■ EXTRACTED ENTRIES

__________

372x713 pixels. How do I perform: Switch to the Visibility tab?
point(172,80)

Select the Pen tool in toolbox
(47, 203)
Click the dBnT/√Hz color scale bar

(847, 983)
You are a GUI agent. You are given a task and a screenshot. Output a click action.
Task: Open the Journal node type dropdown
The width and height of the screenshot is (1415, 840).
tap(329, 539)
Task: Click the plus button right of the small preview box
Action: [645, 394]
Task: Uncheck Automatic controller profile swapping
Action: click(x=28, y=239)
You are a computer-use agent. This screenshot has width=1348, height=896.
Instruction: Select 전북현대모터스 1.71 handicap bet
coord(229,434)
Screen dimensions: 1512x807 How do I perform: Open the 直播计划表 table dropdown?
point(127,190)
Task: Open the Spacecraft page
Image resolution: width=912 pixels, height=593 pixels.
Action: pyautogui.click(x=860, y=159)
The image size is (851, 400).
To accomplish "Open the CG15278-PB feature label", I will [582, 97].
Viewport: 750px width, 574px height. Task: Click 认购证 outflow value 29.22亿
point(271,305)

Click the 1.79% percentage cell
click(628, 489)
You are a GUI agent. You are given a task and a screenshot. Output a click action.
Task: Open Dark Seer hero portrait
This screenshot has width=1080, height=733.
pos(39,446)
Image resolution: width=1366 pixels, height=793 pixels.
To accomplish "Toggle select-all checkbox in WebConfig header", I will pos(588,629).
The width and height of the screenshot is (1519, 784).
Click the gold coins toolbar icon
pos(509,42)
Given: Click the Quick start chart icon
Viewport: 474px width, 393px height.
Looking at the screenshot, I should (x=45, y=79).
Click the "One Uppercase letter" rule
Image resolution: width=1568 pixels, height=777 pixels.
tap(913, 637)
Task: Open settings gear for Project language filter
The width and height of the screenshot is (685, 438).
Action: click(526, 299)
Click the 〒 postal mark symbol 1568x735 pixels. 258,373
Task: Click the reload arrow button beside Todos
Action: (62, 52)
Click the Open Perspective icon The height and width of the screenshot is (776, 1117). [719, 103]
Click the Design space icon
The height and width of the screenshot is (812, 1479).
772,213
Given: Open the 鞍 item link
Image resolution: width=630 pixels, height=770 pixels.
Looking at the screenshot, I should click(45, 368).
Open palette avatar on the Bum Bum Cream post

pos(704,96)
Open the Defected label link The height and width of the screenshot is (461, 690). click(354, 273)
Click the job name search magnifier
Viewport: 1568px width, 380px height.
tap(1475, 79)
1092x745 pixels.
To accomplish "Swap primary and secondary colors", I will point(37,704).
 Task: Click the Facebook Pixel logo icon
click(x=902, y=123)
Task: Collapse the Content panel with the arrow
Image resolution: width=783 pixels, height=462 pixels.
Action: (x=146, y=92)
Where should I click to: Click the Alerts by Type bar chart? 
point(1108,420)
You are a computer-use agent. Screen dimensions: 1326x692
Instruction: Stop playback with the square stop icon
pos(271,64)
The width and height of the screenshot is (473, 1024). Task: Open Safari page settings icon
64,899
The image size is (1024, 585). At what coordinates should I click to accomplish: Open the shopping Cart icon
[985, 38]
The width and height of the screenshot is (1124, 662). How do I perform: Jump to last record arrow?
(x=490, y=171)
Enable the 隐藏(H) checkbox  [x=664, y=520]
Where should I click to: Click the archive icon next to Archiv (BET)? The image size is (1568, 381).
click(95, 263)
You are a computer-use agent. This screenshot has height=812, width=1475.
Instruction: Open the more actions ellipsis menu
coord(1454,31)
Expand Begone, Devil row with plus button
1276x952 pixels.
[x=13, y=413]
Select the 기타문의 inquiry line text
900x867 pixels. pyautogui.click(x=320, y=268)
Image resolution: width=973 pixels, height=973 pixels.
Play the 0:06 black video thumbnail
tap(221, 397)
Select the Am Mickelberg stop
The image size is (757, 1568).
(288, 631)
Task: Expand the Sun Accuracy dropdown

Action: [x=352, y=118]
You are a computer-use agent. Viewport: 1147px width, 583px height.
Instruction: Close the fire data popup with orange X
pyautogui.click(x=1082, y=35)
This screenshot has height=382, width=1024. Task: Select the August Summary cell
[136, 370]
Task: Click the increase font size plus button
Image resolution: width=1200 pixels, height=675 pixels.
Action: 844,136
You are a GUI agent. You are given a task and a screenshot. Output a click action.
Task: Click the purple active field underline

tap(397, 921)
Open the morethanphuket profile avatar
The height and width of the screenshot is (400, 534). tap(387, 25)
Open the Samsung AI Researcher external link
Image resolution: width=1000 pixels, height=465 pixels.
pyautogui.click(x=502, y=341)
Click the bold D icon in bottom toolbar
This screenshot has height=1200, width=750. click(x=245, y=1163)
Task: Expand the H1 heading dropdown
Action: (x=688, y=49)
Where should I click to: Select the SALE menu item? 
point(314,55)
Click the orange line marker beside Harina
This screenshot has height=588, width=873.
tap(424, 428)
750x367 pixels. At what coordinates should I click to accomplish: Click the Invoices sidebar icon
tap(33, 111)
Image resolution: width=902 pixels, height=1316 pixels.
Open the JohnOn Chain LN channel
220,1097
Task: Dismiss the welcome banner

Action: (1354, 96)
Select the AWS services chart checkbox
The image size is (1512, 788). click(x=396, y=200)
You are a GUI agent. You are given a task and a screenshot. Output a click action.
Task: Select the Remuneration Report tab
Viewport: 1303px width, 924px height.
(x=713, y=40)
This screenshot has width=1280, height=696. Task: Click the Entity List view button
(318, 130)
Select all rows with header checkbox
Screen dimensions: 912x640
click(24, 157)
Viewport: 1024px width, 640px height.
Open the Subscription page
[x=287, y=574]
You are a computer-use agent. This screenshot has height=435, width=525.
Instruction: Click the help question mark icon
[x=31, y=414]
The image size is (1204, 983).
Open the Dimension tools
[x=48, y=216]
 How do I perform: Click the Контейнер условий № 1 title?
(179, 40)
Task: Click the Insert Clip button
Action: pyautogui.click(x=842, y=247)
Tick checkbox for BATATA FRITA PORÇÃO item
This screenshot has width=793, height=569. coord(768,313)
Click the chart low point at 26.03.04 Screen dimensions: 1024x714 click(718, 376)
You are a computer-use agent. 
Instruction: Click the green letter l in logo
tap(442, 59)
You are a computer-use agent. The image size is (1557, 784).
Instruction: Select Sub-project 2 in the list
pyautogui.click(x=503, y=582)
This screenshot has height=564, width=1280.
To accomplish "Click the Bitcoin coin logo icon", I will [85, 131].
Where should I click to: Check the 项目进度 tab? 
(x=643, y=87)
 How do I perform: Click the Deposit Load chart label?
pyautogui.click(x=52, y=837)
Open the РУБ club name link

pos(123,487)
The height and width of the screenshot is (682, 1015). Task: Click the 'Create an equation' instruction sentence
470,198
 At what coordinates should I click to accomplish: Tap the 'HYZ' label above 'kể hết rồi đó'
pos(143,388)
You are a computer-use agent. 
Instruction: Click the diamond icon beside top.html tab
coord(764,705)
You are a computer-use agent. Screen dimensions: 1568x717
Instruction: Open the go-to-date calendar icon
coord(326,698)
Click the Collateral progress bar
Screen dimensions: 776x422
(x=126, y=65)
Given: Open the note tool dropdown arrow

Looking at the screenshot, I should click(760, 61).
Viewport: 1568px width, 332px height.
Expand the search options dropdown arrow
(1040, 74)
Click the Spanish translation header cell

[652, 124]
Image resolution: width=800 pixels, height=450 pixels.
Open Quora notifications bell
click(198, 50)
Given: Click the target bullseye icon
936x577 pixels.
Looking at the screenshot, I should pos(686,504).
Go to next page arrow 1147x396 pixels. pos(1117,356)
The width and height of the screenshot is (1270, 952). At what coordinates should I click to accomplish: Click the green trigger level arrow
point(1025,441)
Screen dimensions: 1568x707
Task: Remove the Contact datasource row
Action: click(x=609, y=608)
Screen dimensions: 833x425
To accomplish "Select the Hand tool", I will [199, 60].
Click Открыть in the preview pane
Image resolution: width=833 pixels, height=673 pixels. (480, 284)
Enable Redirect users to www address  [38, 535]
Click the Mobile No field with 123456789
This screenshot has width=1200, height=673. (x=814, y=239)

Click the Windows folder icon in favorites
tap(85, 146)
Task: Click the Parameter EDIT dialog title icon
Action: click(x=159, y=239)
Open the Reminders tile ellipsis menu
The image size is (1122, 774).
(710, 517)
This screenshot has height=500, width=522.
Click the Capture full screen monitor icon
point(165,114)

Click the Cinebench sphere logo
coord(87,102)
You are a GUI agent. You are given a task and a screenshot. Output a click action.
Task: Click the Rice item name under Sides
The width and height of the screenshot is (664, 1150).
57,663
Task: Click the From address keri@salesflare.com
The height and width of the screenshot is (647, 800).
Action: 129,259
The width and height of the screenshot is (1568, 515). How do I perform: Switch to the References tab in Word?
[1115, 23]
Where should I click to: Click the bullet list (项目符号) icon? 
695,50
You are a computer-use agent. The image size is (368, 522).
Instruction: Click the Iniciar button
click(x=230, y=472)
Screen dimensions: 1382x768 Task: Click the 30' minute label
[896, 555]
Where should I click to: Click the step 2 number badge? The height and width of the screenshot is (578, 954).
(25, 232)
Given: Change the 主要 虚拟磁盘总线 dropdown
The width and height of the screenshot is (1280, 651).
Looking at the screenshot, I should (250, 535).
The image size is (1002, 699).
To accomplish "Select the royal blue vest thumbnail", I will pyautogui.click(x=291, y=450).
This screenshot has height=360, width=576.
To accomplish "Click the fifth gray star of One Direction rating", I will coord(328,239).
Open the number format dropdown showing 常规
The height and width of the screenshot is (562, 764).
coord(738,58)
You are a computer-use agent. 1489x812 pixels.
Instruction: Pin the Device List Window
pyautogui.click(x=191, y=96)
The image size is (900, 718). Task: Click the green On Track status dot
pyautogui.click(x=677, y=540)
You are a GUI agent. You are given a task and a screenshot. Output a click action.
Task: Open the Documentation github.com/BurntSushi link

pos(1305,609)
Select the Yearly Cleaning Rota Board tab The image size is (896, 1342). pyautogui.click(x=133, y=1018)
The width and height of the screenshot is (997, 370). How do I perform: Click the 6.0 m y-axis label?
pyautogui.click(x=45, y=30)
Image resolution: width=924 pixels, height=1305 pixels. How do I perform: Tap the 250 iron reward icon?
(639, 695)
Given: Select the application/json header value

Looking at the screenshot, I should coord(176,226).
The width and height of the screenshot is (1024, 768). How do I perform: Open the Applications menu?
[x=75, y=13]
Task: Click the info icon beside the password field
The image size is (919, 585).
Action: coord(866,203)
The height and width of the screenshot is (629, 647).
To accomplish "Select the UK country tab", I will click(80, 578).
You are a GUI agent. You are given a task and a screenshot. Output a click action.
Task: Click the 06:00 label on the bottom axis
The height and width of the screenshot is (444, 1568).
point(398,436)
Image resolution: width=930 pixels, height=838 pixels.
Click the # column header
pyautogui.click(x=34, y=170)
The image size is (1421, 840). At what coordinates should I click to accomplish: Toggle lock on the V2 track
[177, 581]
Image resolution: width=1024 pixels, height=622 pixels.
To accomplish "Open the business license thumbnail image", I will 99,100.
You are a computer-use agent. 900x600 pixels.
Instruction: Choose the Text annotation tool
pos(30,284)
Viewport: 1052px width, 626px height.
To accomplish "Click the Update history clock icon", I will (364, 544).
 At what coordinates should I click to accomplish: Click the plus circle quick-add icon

__________

■ PROBLEM REQUIREMENTS
Please set down again, word for word, only the lines from the start of the entries through the line with "Task: Open the Journal node type dropdown", both ends included.

■ YOUR SOLUTION
372x713 pixels. How do I perform: Switch to the Visibility tab?
point(172,80)

Select the Pen tool in toolbox
(47, 203)
Click the dBnT/√Hz color scale bar

(847, 983)
You are a GUI agent. You are given a task and a screenshot. Output a click action.
Task: Open the Journal node type dropdown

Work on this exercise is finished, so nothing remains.